According to preliminary results Borges shared at the conference, the instructions sent by umbilical injections went where he hoped, like the brain, spinal cord, and muscle cells. But there was a catch: They also went where they shouldn’t. Borges reported a small number of locations where genetic material entered female fetal lambs’ egg cells. “Those should never be touched,” Borges says.“That's kind of like a big red line that is seen in the field and everybody respects.” It’s essential to avoid doing anything that might enable the editing of reproductive, or “germline,” cells, because those DNA changes could be passed down to the next generation. Gene replacement therapies, including this experiment, don’t edit an individual’s genome, and should not be heritable.

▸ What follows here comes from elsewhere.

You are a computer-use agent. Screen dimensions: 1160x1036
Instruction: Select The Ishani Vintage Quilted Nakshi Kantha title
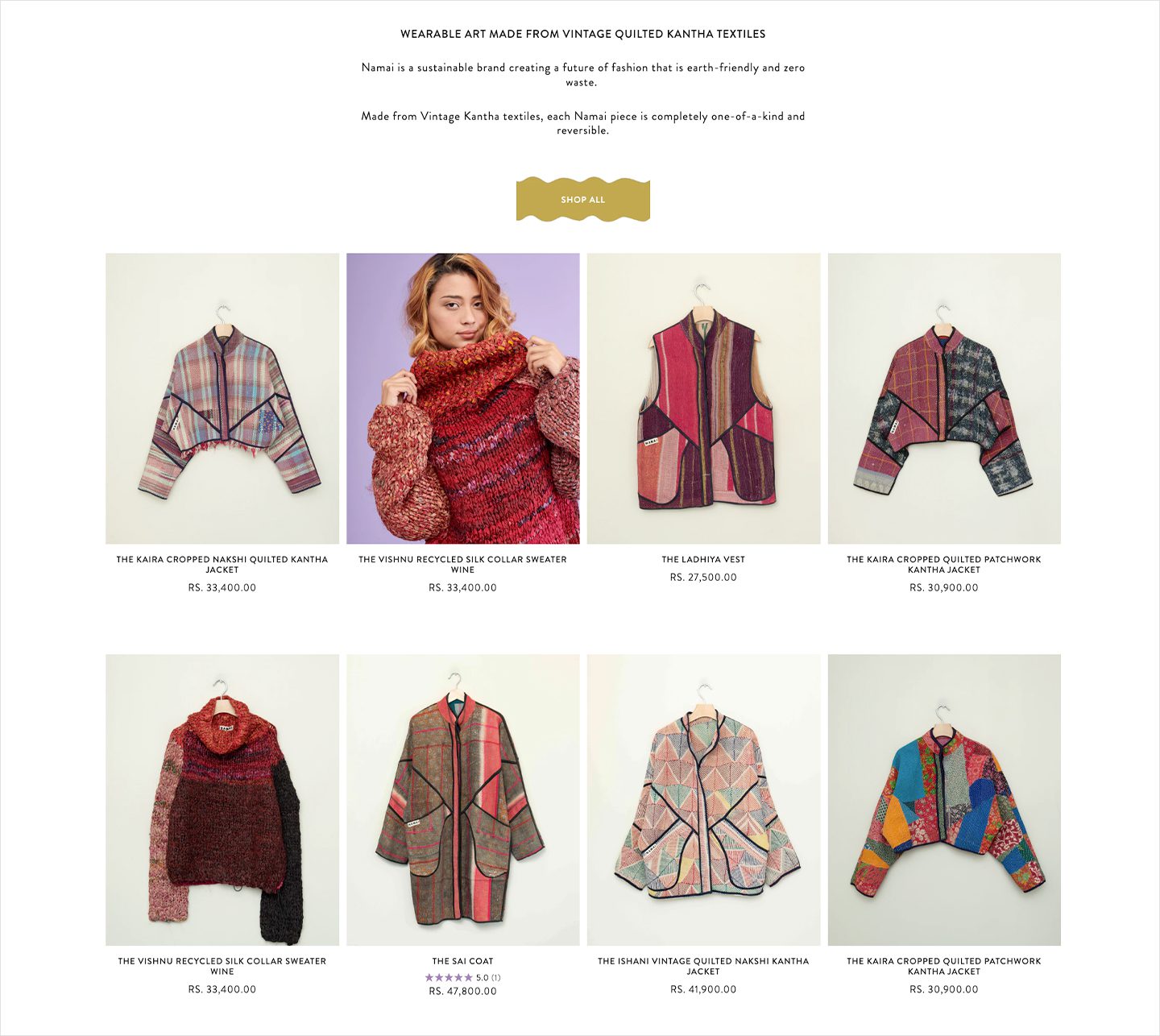(703, 966)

Borges is still working out why this happened in just eggs and not sperm, and what could prevent it. But the ongoing work highlights the caution with which researchers are proceeding. One of the other big challenges researchers are anticipating is immune response. Many people have antibodies for the Cas9 protein that Crispr uses to cut DNA, which means that their bodies may reject the therapy altogether.

A pair of presentations about in utero gene therapy in mice highlighted the role immunity can play in determining if a therapy will work. For example, one set of results investigating a long-term cure for tyrosinemia, a genetic liver disease, showed that the gene therapy kept working in the fetus even when the mother was immune to the Cas9 editing machinery. But in a different presentation, the same researcher found that maternal immunity does foil in utero gene therapy in other cases: When pregnant mice had immunity to the AAV9 virus often used to deliver gene therapy, more of their fetal offspring died due to the maternal immune response. One possible workaround researchers are considering for future tests in humans: Whether injecting the therapy directly into the umbilical cord early in pregnancy may safeguard the fetus from the mother’s immune response.

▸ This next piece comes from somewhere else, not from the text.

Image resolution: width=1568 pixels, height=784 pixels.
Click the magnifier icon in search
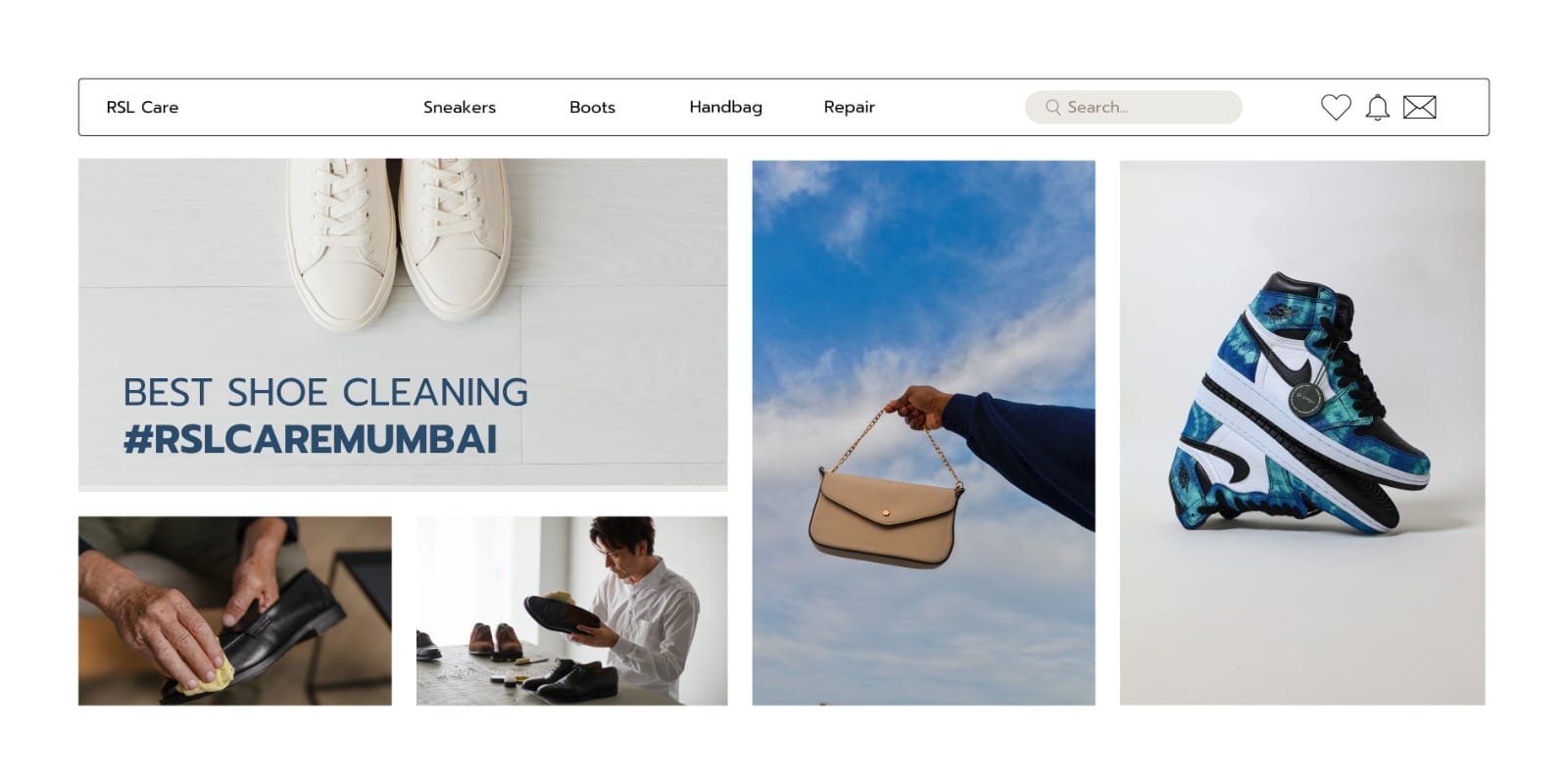[x=1053, y=107]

It’s still very early days for gene therapy in the womb, and Peranteau stresses that so far most of the work has been done in mice and nonhuman primates. It’s going to take a while to surmount the challenges posed by drug delivery, immune rejection, and the risk of germline edits. Then more research will be needed to ensure the safety of both fetus and parent, and to test whether the benefits of the therapy last long after treatment. “It is all very proof-of-concept,” he says, estimating that the first human in utero trials are probably still 5 to 10 years away. So while these conference presentations offer some hope, he says, “the most important thing is to not give false hope.”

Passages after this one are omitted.